> The task:
Set down exactly, from the records below, the line with "Viewport: 1451px width, 840px height." through the line with "Open the hamburger navigation menu", and nothing else.

> Data to examine:
·····

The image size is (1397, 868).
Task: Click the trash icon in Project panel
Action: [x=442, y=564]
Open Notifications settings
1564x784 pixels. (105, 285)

·····

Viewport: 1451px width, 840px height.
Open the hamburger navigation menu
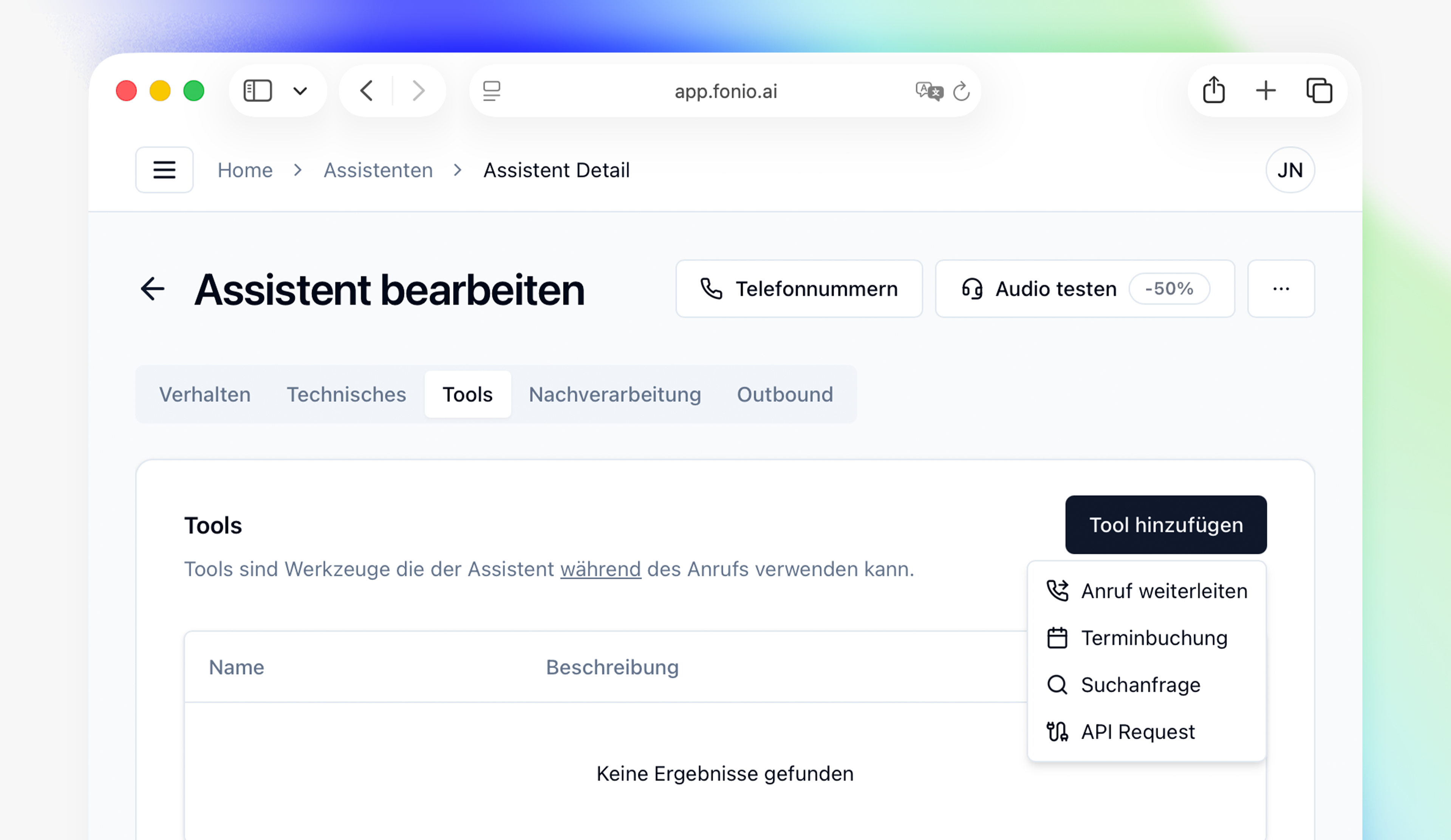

·····

> Output:
Viewport: 1451px width, 840px height.
Open the hamburger navigation menu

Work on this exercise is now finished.